Finding kth-shortest paths?

Finding the shortest path between two points in a graph is a classic algorithms question with many good answers (Dijkstra's algorithm, Bellman-Ford, etc.) My question is whether there is an efficient algorithm that, given a directed, weighted graph, a pair of nodes s and t, and a value k, finds the kth-shortest path between s and t. In the event that there are multiple paths of the same length that all tie for the kth-shortest, it's fine for the algorithm to return any of them.

I suspect that this algorithm can probably be done in polynomial time, though I'm aware that there might be a reduction from the longest path problem that would make it NP-hard.

Does anyone know of such an algorithm, or of a reduction that show that it is NP-hard?

回答1:

The best (and basically optimal) algorithm is due to Eppstein.

回答2:

You're looking for Yen's algorithm for finding K shortest paths. The kth shortest path will then be the last path in that set.
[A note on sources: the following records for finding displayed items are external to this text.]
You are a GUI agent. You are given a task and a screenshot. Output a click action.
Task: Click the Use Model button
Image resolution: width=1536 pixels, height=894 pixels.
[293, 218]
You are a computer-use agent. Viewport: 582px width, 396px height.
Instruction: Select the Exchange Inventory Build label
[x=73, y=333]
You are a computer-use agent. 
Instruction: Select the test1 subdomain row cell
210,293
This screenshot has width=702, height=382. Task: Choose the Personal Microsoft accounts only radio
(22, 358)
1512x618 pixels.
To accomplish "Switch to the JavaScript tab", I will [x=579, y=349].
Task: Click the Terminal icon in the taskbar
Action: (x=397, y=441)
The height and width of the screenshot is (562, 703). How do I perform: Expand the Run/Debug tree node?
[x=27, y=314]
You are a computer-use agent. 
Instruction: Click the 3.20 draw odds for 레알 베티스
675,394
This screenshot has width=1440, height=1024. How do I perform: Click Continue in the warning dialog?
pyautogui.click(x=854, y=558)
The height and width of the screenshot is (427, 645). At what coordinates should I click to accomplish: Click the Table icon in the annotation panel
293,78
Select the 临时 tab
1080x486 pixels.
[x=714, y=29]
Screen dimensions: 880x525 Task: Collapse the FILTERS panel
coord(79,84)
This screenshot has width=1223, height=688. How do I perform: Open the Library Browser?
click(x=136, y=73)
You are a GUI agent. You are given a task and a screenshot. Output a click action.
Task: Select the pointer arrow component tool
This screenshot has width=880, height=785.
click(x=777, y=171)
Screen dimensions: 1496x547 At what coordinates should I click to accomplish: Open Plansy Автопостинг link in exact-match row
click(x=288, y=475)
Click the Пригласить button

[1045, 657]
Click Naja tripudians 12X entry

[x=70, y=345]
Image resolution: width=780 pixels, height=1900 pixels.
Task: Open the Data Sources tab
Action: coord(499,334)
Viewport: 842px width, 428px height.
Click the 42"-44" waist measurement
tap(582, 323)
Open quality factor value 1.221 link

Here's an implementation of Yen's algorithm.

And here's the original paper describing it.

回答3:

From the available Kth shortest path algorithms, Yen’s algorithm is the easiest to understand. Mostly this is because Yen’s algorithm first needs to compute all K-1 shortest paths before it can compute the Kth shortest path, so it can be broken down into sub-problems.

Furthermore, since each sub-problem uses a standard shortest path algorithm (e.g. Dijkstra’s algorithm), it is a more natural extension from the 1st shortest path problem to the Kth shortest path problem.

Here is how it works for finding the 3rd shortest path in an example graph with equal-weight edges.

1st shortest path (K=1)

If we are looking for the 1st shortest path between a start and a destination (here, between D and F), we can just run Dijkstra’s algorithm. The entire code for Yen’s algorithm at the first iteration is:

shortest_1 = Dijkstra(graph, D, F)

Given a starting graph, this gives the 1st shortest path (K=1).

2nd shortest path (K=2)

The intuition for finding the 2nd shortest path is to take the 1st shortest path but “force” Dijkstra’s algorithm along a different, slightly less optimal route. The way Yen’s algorithm “forces” Dijkstra’s algorithm along a different route, is by removing one of the edges that are part of the 1st shortest path.

But which of the edges do we remove to get the next shortest path? We need to try removing each edge, one by one, and see which edge removal gives us the next shortest path.

First we try to remove edge D-E (the first edge in shortest_1), and then complete the shortest path by running Dijkstra(graph_1, D, F). We combine the shortest path already known from node D to D (which is just the node D itself), with the new shortest path from node D to F. This gives us an alternative path D->F.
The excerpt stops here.